[Stored data entries]
- - -

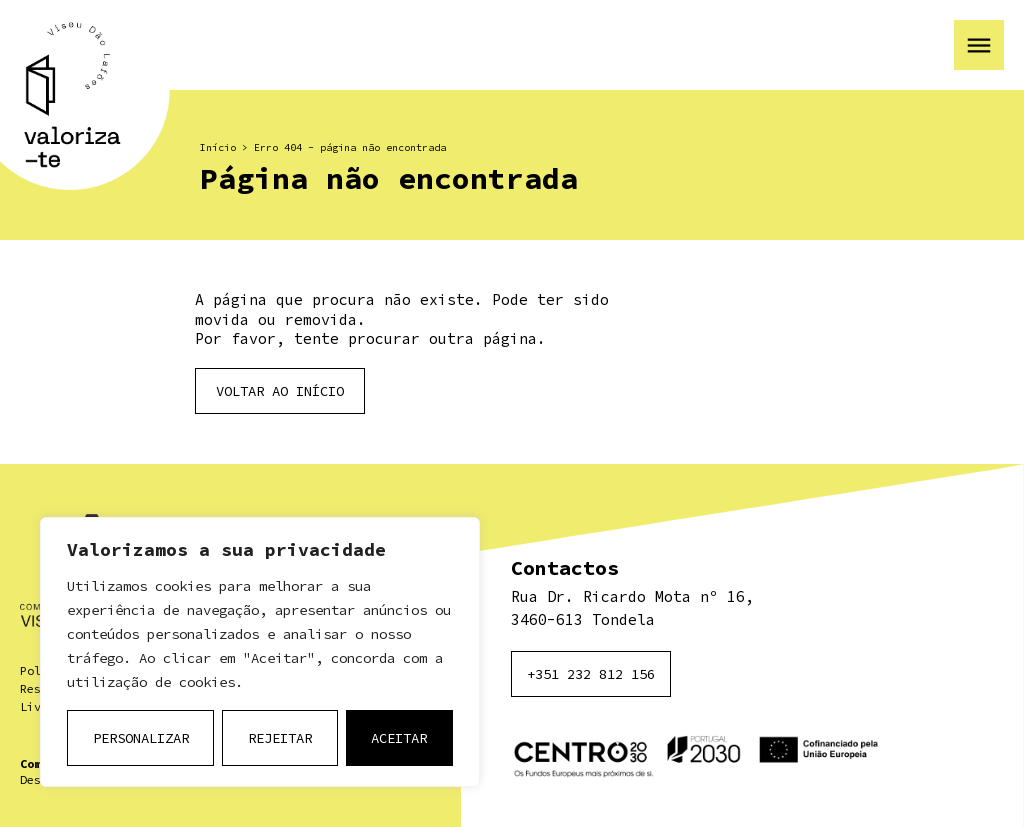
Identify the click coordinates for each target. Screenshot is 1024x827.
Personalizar (141, 738)
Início (218, 147)
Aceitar (399, 738)
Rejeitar (280, 738)
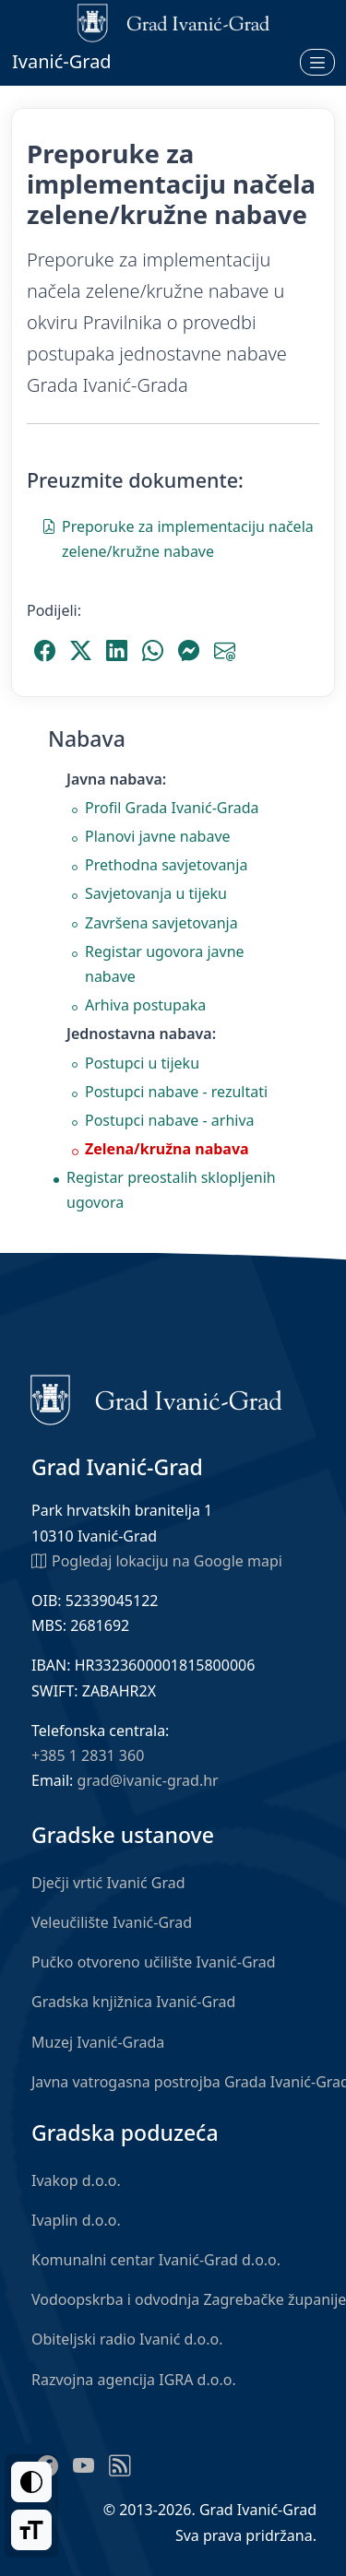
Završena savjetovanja (161, 923)
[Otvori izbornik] (317, 62)
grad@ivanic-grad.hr (148, 1780)
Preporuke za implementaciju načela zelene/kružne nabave (178, 537)
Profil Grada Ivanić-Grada (172, 808)
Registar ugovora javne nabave (165, 964)
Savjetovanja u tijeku (156, 893)
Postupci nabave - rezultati (176, 1091)
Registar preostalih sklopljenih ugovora (171, 1189)
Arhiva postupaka (145, 1005)
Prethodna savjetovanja (166, 865)
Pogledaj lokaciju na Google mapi (156, 1560)
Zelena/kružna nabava (167, 1149)
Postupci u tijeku (142, 1063)
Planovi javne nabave (158, 836)
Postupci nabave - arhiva (170, 1120)
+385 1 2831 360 (87, 1755)
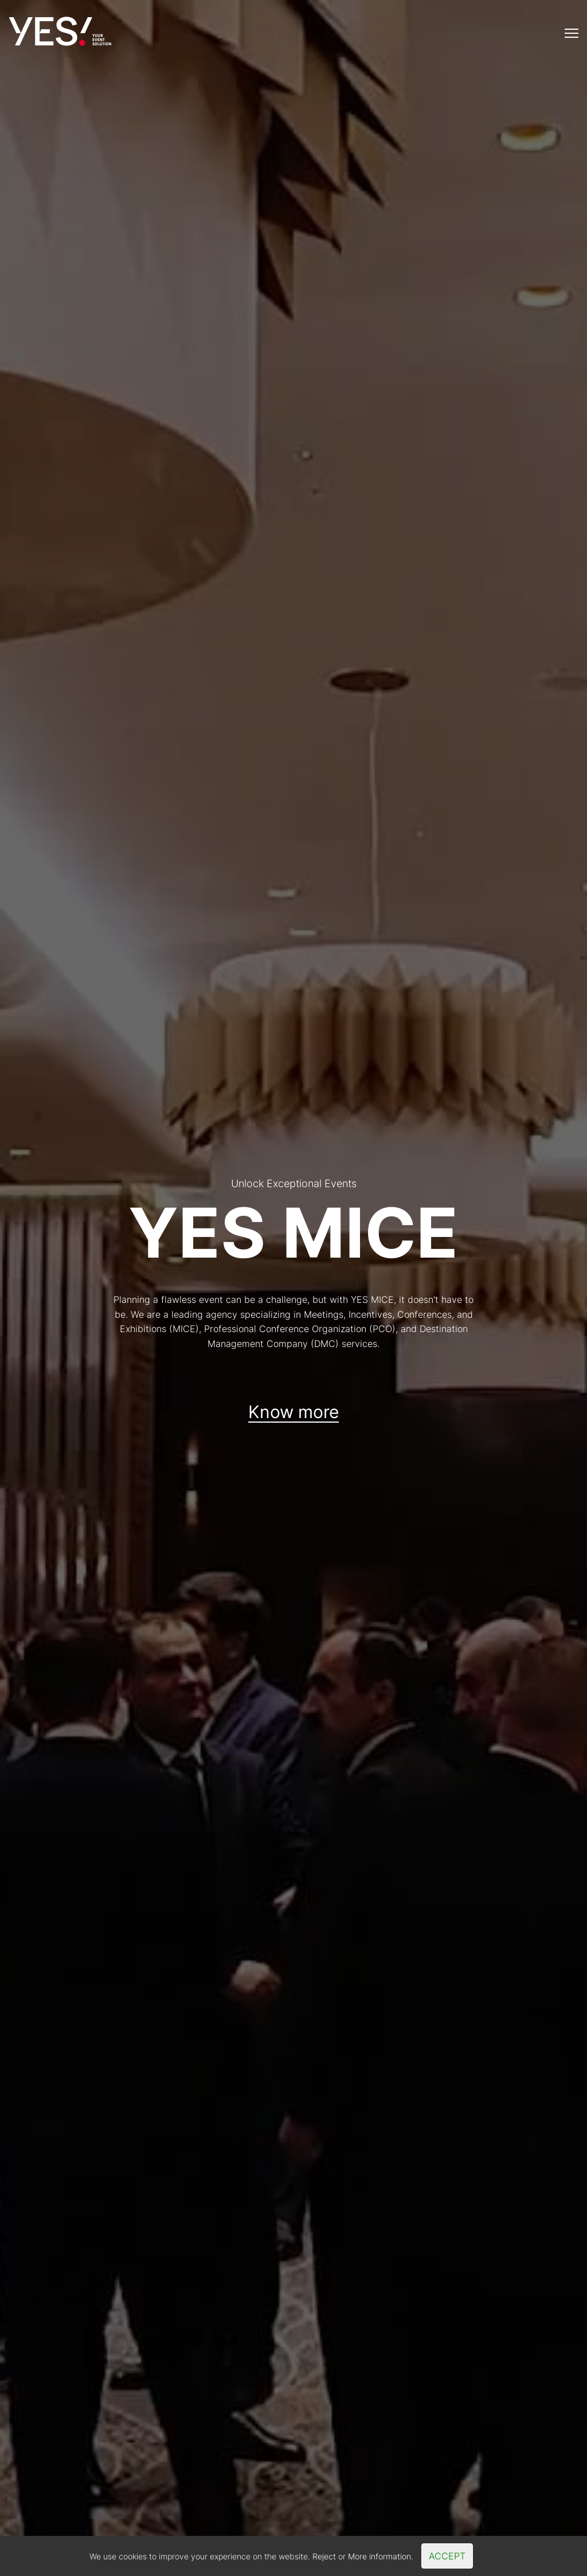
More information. (380, 2556)
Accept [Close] (447, 2556)
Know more (293, 1411)
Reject (324, 2556)
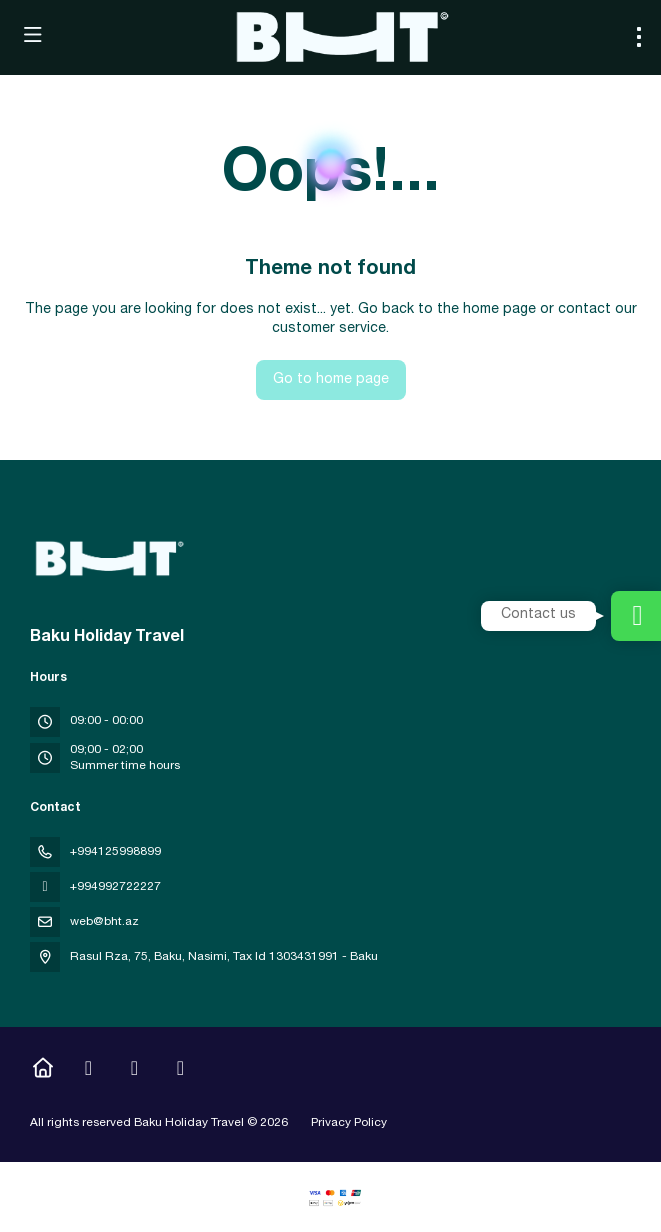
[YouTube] (134, 1071)
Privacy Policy (349, 1123)
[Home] (42, 1071)
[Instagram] (88, 1071)
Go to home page (331, 380)
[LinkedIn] (180, 1071)
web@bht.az (104, 922)
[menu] (639, 37)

- - -

● What you should do
Format the lines above as a Markdown table with the columns "No." and "Line", numbering the rows and omitting blank lines. Leave the pictures out of the answer.

● Complete response
| No. | Line |
|---|---|
| 1 | Identify the click coordinates for each target. Screenshot is 1024x827. |
| 2 | Personalizar (141, 738) |
| 3 | Início (218, 147) |
| 4 | Aceitar (399, 738) |
| 5 | Rejeitar (280, 738) |
| 6 | Završena savjetovanja (161, 923) |
| 7 | [Otvori izbornik] (317, 62) |
| 8 | grad@ivanic-grad.hr (148, 1780) |
| 9 | Preporuke za implementaciju načela zelene/kružne nabave (178, 537) |
| 10 | Profil Grada Ivanić-Grada (172, 808) |
| 11 | Registar ugovora javne nabave (165, 964) |
| 12 | Savjetovanja u tijeku (156, 893) |
| 13 | Postupci nabave - rezultati (176, 1091) |
| 14 | Registar preostalih sklopljenih ugovora (171, 1189) |
| 15 | Arhiva postupaka (145, 1005) |
| 16 | Prethodna savjetovanja (166, 865) |
| 17 | Pogledaj lokaciju na Google mapi (156, 1560) |
| 18 | Zelena/kružna nabava (167, 1149) |
| 19 | Postupci u tijeku (142, 1063) |
| 20 | Planovi javne nabave (158, 836) |
| 21 | Postupci nabave - arhiva (170, 1120) |
| 22 | +385 1 2831 360 (87, 1755) |
| 23 | More information. (380, 2556) |
| 24 | Accept [Close] (447, 2556) |
| 25 | Know more (293, 1411) |
| 26 | Reject (324, 2556) |
| 27 | [YouTube] (134, 1071) |
| 28 | Privacy Policy (349, 1123) |
| 29 | [Home] (42, 1071) |
| 30 | [Instagram] (88, 1071) |
| 31 | Go to home page (331, 380) |
| 32 | [LinkedIn] (180, 1071) |
| 33 | web@bht.az (104, 922) |
| 34 | [menu] (639, 37) |